» **MATERIAL SUPPLIED**

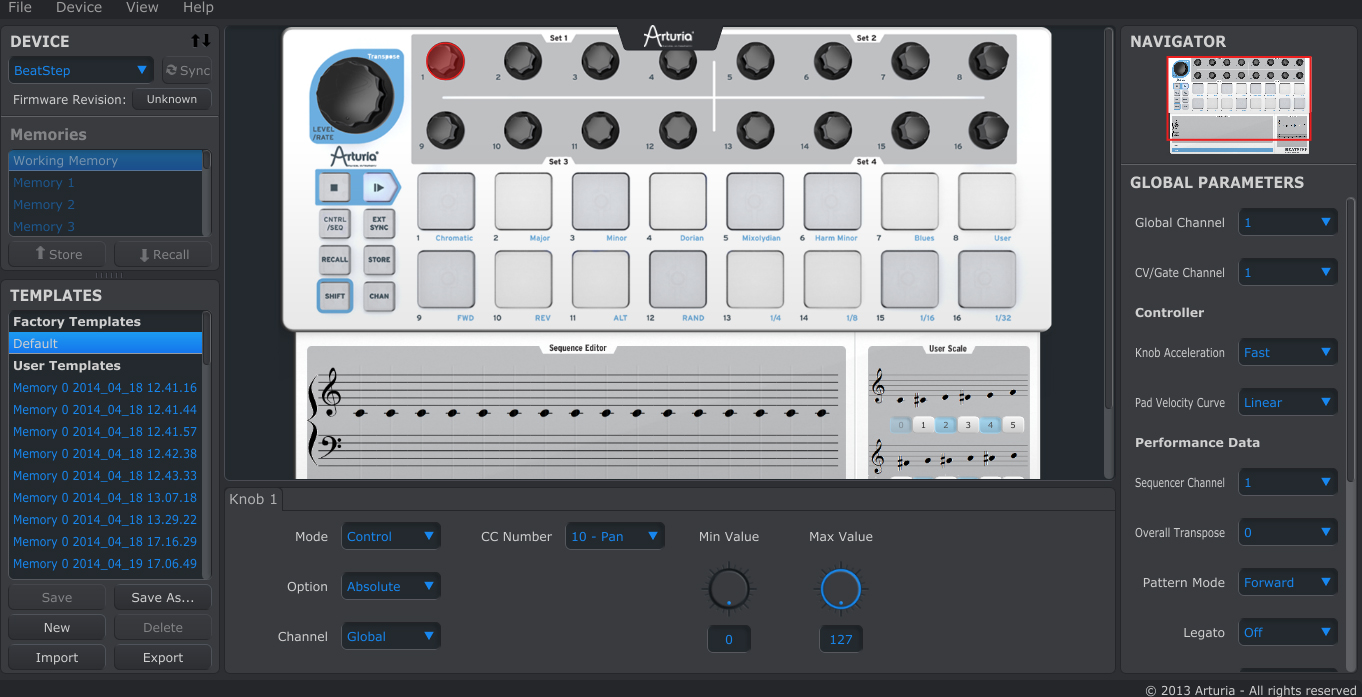
Task: Enable the SHIFT pad
Action: click(335, 296)
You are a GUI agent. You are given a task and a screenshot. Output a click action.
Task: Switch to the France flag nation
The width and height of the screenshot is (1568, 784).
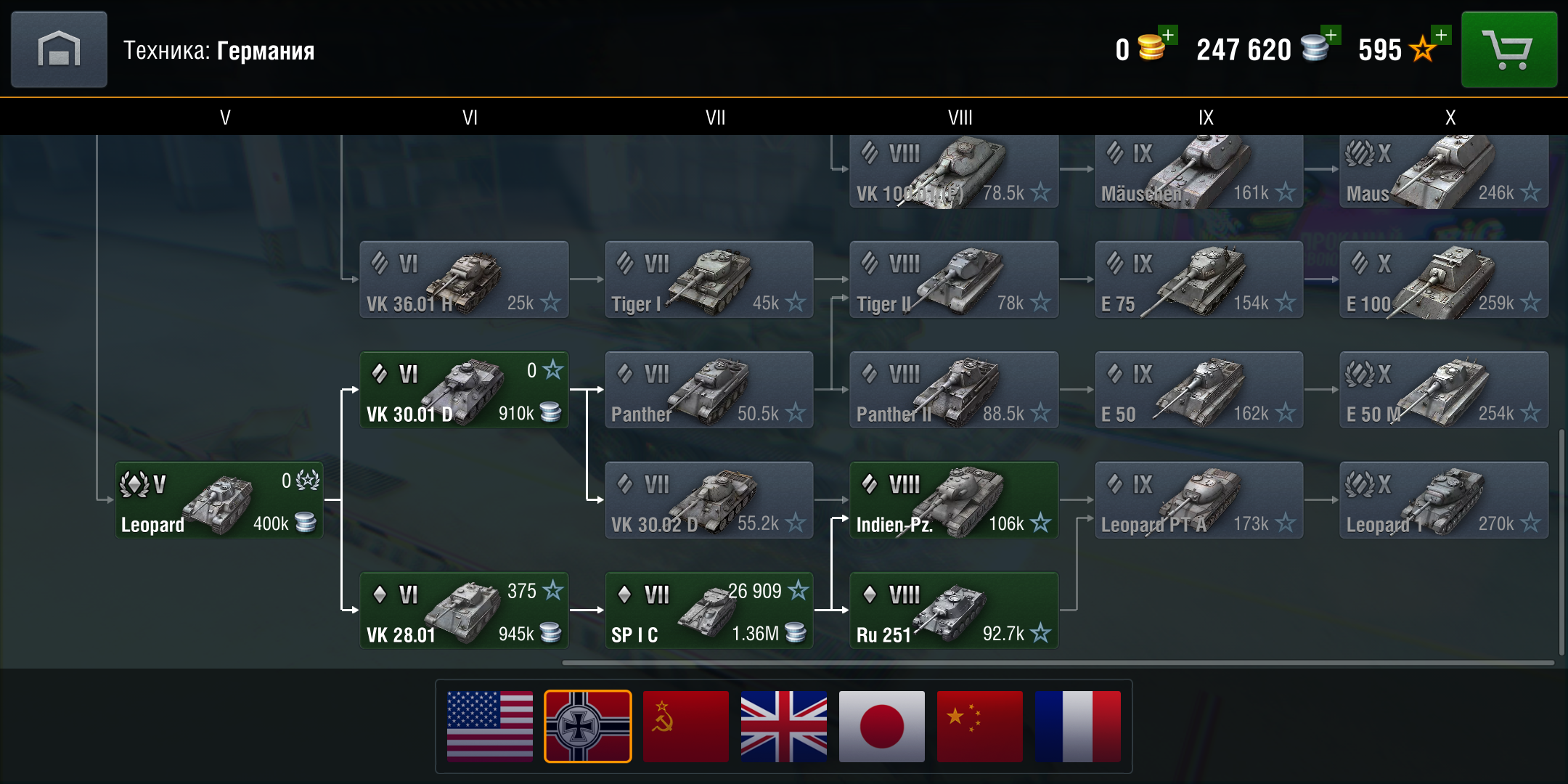(x=1078, y=726)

» **TASK**
Format every line of the records above as a JSON list of strings, one string per line, with blank lines omitted. Leave the pictures out.

» **RESULT OF THE TASK**
[
  "Task: Enable the SHIFT pad",
  "Action: click(335, 296)",
  "You are a GUI agent. You are given a task and a screenshot. Output a click action.",
  "Task: Switch to the France flag nation",
  "The width and height of the screenshot is (1568, 784).",
  "(x=1078, y=726)"
]